All of this remains unresolved. She has no idea where to turn. She has had to take stress leave because of the confusion. She has refused a promotion—three levels higher than her current job—and said no to acting assignments as well, because “I’m too afraid of Phoenix.”
Overtime pay tagged as overpayment
Another employee, unwilling to give her name, has worked 19 years in government, and is a single parent. In 2015, she worked considerable overtime, plus earning acting pay. This went uncompensated.
Some has since been paid out, after she filed a grievance, but she can’t obtain a breakdown from her department or from Miramichi—instead, they claimed she had been overpaid.
On three occasions 100% of her paycheque was clawed back, and once she received only $300. Considerable money owed her is still outstanding. And now she believes she is being denied acting assignments, formerly freely offered to her as a senior employee, because of the protests she has made.
The damage and misery Phoenix has done to these workers is the reality for thousands upon thousands of workers in the federal public service.

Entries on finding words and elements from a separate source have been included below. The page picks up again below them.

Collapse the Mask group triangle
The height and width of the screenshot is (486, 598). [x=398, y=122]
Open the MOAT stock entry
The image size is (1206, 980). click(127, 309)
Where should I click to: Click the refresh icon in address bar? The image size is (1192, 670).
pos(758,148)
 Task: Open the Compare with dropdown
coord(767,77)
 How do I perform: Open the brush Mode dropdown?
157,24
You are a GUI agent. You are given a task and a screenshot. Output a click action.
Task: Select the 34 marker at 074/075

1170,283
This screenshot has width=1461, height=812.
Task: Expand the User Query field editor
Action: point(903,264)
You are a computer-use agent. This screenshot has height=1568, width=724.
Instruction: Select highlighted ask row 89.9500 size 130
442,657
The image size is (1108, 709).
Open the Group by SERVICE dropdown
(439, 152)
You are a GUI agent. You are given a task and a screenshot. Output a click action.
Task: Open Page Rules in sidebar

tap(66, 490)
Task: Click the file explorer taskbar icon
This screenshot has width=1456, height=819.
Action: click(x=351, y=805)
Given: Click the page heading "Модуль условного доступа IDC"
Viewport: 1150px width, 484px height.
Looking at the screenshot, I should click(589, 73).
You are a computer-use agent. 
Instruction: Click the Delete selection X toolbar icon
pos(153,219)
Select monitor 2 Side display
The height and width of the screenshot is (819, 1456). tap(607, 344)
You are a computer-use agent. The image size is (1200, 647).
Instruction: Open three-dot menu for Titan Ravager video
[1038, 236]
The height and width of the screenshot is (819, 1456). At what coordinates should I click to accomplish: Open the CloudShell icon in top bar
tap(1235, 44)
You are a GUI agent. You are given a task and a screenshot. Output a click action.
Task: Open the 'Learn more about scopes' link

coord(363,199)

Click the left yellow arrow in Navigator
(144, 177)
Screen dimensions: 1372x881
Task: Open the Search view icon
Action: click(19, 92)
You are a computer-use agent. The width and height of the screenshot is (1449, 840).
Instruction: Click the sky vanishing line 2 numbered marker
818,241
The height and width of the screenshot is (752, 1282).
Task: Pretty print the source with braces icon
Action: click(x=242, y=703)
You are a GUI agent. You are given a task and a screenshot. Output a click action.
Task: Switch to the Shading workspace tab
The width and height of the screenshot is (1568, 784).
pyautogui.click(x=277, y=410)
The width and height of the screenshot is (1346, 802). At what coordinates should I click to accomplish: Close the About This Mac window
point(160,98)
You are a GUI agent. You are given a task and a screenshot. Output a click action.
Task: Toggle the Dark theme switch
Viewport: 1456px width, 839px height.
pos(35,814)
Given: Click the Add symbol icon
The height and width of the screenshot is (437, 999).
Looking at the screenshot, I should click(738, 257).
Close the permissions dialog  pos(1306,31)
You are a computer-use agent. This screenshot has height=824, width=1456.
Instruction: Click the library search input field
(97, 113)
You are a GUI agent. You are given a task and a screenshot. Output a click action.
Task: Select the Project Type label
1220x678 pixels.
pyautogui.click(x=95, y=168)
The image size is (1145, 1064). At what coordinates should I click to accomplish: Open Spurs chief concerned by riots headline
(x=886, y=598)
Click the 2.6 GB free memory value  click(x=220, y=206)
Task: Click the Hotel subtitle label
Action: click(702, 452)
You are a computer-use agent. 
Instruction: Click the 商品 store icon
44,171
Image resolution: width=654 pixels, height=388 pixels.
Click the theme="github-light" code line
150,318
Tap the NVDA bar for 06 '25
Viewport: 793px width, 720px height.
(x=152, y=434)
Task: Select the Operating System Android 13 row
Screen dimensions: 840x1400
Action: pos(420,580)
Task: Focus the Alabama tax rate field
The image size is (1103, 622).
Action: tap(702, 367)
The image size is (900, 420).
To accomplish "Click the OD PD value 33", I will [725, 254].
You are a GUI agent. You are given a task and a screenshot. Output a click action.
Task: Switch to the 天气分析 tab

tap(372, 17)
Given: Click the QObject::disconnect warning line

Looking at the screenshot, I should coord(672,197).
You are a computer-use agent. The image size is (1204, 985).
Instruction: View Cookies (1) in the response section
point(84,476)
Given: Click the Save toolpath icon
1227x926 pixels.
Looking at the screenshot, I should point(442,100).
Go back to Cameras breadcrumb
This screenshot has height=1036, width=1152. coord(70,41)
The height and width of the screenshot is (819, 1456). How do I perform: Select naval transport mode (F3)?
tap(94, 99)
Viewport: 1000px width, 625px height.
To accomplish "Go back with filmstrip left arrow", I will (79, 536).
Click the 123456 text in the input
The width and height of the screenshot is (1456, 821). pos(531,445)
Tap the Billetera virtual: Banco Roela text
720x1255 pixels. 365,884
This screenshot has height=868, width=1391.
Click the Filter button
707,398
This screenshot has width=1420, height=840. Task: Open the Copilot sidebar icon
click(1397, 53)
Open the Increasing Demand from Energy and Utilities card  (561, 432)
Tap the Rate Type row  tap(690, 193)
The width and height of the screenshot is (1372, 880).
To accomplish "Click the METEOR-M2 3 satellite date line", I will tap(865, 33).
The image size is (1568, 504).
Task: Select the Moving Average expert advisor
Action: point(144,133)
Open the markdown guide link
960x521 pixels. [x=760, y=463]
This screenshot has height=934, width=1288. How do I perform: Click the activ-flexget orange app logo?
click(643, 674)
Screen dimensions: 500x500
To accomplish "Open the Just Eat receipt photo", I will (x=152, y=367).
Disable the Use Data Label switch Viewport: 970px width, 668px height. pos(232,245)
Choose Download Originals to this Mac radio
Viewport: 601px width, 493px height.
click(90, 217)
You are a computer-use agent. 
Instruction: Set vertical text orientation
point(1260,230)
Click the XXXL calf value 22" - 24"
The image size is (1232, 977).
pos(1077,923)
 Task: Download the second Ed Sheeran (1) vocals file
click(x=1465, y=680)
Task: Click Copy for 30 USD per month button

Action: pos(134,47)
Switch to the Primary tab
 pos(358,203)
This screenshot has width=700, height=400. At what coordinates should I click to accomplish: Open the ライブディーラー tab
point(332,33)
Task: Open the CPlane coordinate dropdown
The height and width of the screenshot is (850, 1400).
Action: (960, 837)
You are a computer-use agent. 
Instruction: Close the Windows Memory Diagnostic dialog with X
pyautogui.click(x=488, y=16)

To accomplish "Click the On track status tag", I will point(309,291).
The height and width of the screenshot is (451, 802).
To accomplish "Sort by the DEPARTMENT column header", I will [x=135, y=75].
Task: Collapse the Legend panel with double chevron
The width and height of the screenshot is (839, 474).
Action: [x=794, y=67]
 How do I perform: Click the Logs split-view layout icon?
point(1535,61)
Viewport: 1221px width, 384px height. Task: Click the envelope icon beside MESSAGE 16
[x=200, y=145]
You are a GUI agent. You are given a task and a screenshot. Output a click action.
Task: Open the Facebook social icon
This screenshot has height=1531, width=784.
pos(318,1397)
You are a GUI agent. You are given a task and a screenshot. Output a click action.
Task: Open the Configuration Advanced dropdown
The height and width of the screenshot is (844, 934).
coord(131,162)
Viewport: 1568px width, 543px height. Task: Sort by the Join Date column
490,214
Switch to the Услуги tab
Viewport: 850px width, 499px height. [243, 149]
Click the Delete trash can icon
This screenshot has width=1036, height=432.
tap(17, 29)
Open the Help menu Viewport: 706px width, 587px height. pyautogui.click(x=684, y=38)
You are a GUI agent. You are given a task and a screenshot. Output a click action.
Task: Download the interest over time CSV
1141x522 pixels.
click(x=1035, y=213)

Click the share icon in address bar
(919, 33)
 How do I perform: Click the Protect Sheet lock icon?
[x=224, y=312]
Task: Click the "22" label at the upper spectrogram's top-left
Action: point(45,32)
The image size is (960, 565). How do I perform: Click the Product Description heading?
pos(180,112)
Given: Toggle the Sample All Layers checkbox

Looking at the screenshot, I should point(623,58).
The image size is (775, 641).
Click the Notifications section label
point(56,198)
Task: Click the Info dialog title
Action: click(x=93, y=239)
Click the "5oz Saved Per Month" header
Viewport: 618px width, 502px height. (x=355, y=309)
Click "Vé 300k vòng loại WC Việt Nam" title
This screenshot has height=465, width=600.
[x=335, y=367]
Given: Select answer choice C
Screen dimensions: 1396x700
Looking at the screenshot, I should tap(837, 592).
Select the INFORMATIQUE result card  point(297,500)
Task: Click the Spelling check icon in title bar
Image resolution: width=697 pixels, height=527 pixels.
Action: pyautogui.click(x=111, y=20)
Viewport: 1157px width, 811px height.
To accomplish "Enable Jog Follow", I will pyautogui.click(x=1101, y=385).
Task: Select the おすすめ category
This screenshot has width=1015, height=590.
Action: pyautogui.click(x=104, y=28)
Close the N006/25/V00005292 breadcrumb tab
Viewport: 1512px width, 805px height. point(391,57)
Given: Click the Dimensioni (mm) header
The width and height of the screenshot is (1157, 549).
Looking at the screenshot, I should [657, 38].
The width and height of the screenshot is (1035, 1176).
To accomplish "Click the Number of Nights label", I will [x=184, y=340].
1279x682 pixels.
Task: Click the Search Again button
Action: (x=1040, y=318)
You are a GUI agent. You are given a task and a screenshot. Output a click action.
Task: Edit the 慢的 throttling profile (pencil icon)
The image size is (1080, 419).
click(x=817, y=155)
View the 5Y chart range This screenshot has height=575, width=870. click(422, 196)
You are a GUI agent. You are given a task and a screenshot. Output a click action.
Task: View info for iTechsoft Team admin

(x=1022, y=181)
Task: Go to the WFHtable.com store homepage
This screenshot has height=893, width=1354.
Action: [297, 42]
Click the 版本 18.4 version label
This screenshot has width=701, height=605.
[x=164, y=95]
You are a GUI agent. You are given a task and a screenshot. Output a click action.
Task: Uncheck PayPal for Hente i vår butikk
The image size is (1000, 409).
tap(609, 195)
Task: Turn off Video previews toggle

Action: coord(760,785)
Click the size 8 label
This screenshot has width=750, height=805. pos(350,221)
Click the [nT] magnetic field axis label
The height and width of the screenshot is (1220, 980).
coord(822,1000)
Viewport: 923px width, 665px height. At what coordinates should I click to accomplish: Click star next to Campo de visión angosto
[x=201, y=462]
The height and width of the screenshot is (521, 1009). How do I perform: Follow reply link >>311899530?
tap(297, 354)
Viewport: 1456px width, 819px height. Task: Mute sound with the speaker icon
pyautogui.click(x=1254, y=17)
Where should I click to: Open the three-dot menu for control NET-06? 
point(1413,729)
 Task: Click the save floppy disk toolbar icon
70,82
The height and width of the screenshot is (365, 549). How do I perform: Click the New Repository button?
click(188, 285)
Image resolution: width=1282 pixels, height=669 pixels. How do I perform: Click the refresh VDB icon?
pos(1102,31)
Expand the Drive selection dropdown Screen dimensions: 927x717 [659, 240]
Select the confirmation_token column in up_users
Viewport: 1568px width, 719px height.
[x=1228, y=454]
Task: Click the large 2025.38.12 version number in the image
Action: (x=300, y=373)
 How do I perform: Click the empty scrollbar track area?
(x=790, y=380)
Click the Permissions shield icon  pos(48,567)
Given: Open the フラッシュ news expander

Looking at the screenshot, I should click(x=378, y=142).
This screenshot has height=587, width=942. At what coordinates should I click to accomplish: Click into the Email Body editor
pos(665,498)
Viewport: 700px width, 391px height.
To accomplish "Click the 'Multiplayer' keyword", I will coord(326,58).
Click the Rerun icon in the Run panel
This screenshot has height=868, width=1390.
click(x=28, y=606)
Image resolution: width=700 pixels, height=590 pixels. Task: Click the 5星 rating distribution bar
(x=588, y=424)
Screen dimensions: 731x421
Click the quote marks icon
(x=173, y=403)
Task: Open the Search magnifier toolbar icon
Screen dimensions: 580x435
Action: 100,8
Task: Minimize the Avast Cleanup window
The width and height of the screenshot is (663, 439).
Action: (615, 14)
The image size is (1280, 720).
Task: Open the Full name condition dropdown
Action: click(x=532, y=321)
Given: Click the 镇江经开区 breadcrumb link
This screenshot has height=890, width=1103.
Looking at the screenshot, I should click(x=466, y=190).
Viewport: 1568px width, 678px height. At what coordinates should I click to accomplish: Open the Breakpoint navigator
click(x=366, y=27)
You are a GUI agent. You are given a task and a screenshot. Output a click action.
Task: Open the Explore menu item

Real harm and suffering, enddured week by week, month by month, year by year by real people. Promised fix by promised fix has failed to materialize.
All of this continues to happen because an employer decided to fix a pay system that wasn’t broken—not to make things better for the workers, but to make things better for the employer. It is an old, old story. It is not one workers should ever have to endure—certainly not when the employer is their own government.
Can the government—will the government—ever be able to completely fix it? Federal government workers can only hope so. In the meantime, their daily reality is to simply grin and bear it.